PROVIDED PASSAGE:
+--

AKI after Severe Burn

Session Information

  • AKI Clinical: Predictors
    November 03, 2017 | Location: Hall H, Morial Convention Center
    Abstract Time: 10:00 AM - 10:00 AM

Category: Acute Kidney Injury

  • 003 AKI: Clinical and Translational

Authors

  • Clark, Audra T, University of Texas Southwestern, Dallas, Texas, United States
  • Kulangara, Rohan, Ut Southwestern medical center, Dallas, Texas, United States
  • Li, Xilong, UT Southwestern Medical Center, Dallas, Texas, United States
  • Madni, Tarik David, University of Texas Soutwestern, Dallas, Texas, United States
  • Imran, Jonathan, University of Texas Southwestern Medical Center, Dallas, Texas, United States
  • Wolf, Steven E, University of Texas - Southwestern Medical Center, Dallas, Texas, United States
  • Neyra, Javier A., University of Kentucky Medical Center, Lexington, Kentucky, United States
Background

Acute kidney injury (AKI) is a common and morbid complication in patients with severe burn. We aim to examine the incidence, onset, severity, and mortality of AKI after thermal injury.

+--

DATA PROVIDED:

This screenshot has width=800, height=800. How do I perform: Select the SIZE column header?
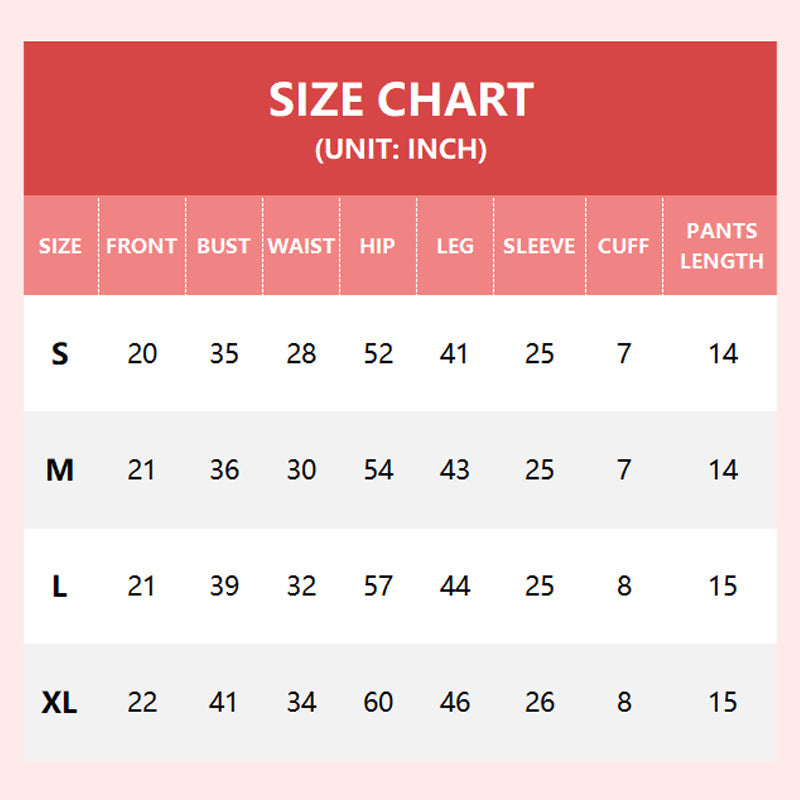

+--

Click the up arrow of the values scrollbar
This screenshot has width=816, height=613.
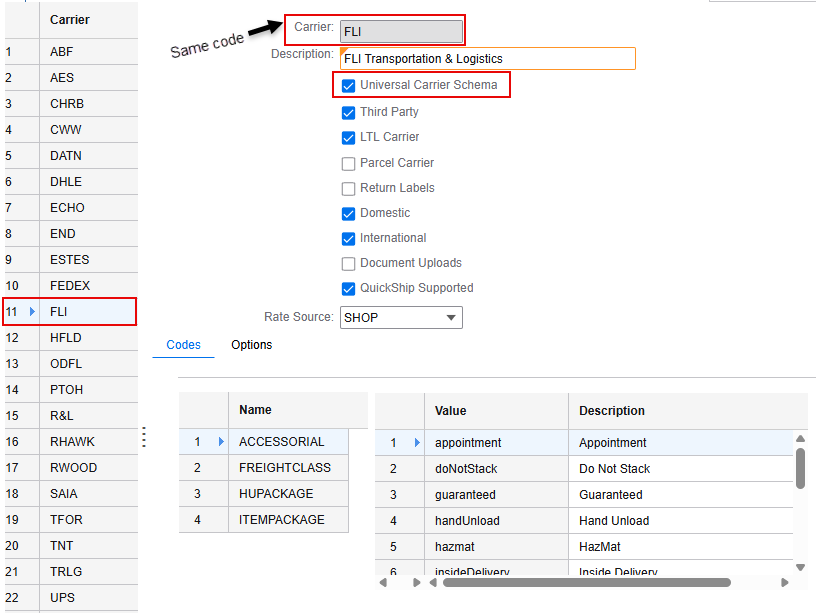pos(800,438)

+--

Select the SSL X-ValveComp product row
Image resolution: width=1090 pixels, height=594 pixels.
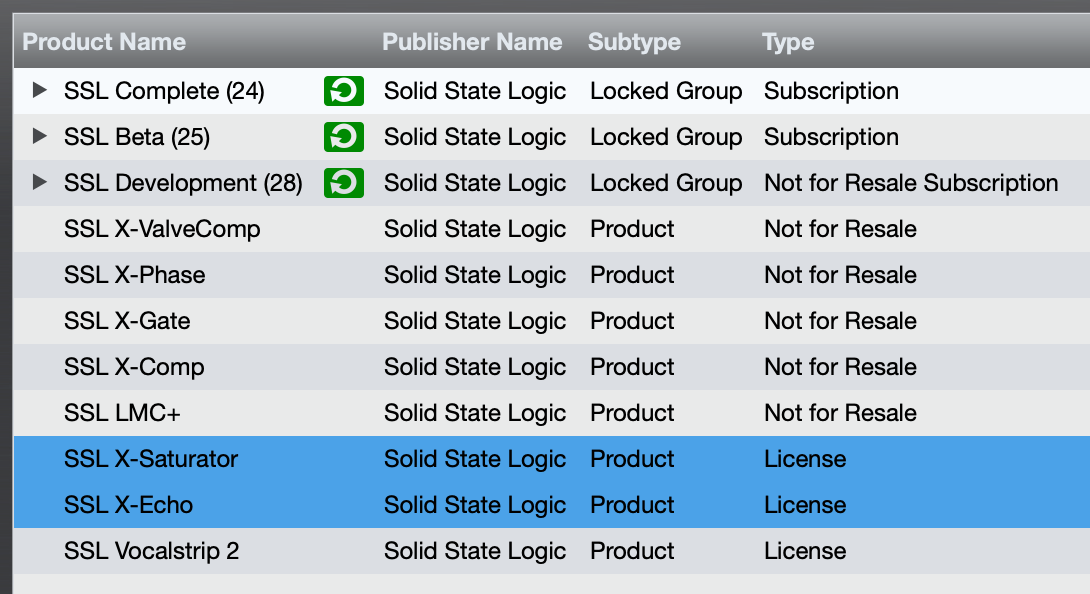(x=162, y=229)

+--

WORK INSTRUCTION 1:
In the abstract on AKI after severe burn, answer the following:
(a) On what date and at what location was the session held?
(b) Under what category is the abstract listed?
(c) Which four aspects of AKI after thermal injury does the study aim to examine?
WORK INSTRUCTION 2: Return the portion of the abstract on AKI after severe burn starting with "Acute kidney injury (AKI)" and going on through "after thermal injury.", copied without any changes.
WORK INSTRUCTION 3: Resume the abstract on AKI after severe burn from the point where it stops.

ANSWER 1:
(a) November 03, 2017, in Hall H, Morial Convention Center.
(b) Acute Kidney Injury.
(c) The incidence, onset, severity, and mortality of AKI.

ANSWER 2:
Acute kidney injury (AKI) is a common and morbid complication in patients with severe burn. We aim to examine the incidence, onset, severity, and mortality of AKI after thermal injury.

ANSWER 3:
Methods

A retrospective cohort study of adults with thermal injury admitted to the Burn ICU from 2008-2015 was conducted. Patients with preexisting ESRD, kidney transplant, eGFR<15, or absent serum creatinine (SCr) data were excluded. AKI was defined by SCr-KDIGO criteria. The onset of AKI ≤7 days vs >7 days from ICU admission were used to define early vs late AKI, respectively. Patient- and burn-specific characteristics among those with or without AKI were compared. Multivariable logistic regression with AKI as the independent variable and hospital mortality as the dependent variable was utilized.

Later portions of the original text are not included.